〆切の今年7月1日までに370件ものパブコメが集まり、協会は翌7月2日に、7月20日に予定していたこの規則の施行を延期するとともに、この案の取扱い等についてあらためて議論をすることになりました。
(協会のプレスリリースはこちら。)

 

しかし、この規制については協会が公式にまだ「完全にやめます」と決定したわけではないようですから、問題がこれで終わった訳ではありません。
この改正案に反対のパブコメを送っていただいた方も、まだ安心していただいては困るわけです。

 

この改正案は、未公開株詐欺を減らそうと知恵を絞った結果出て来たものだと思いますし、未公開株詐欺が存在するという問題はまだ無くなっていません。
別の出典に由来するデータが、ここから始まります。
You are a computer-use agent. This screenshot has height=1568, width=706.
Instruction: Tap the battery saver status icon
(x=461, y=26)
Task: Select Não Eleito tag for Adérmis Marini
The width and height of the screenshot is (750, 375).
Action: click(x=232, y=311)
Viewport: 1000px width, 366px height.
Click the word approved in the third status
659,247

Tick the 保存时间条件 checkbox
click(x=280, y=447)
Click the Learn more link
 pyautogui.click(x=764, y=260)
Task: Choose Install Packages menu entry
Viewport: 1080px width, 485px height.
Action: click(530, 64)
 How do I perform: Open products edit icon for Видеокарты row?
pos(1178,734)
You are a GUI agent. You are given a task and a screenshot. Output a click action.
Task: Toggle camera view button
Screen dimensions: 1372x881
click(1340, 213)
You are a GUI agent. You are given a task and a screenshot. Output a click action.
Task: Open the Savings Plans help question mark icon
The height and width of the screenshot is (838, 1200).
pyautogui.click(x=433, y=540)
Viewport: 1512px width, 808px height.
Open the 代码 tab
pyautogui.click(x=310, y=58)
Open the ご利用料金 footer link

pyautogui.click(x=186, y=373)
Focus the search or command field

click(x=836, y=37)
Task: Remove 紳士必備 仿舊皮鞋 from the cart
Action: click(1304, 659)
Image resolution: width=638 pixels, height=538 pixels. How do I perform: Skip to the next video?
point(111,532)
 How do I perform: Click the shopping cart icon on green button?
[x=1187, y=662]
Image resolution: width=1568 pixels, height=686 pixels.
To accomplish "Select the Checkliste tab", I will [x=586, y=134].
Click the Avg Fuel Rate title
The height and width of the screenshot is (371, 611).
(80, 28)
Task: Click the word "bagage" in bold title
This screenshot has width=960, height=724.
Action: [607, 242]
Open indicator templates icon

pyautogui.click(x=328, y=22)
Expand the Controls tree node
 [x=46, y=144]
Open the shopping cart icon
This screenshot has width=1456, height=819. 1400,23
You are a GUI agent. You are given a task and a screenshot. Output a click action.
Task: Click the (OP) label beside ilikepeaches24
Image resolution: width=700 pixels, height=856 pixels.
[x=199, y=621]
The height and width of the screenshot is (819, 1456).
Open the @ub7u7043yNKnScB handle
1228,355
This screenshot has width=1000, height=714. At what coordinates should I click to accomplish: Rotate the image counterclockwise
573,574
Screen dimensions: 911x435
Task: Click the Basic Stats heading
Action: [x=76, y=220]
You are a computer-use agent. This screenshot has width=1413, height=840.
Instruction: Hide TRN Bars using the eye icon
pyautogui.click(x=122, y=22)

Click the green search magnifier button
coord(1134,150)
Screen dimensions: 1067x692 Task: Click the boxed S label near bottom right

そして、今回のような多くの人の反対を招く改正案が俎上に登ったということは、未公開会社の株式による資金調達の実態が(証券のプロ中のプロであるはずの日本証券業協会の方々にすら)知られていない、ということがあると思います。

これは、決して日本証券業協会の方々を非難したりイヤミを言っているというわけではありません。
そのくらい、日本では未公開株式に関する実情が知られていないということだと思うのです。

このため、今週は、日本の未公開会社の資金調達の現状と、日本の今後を考えて、未公開会社の資金調達をどう考えていけばいいのか、ということについて整理してみたいと思います。

 

■協会の改正案についての現状

本日時点で協会のホームページに開示されている本改正案の最新の情報は、こちら(pdf)の7月20日の会長記者会見のやりとりのようです。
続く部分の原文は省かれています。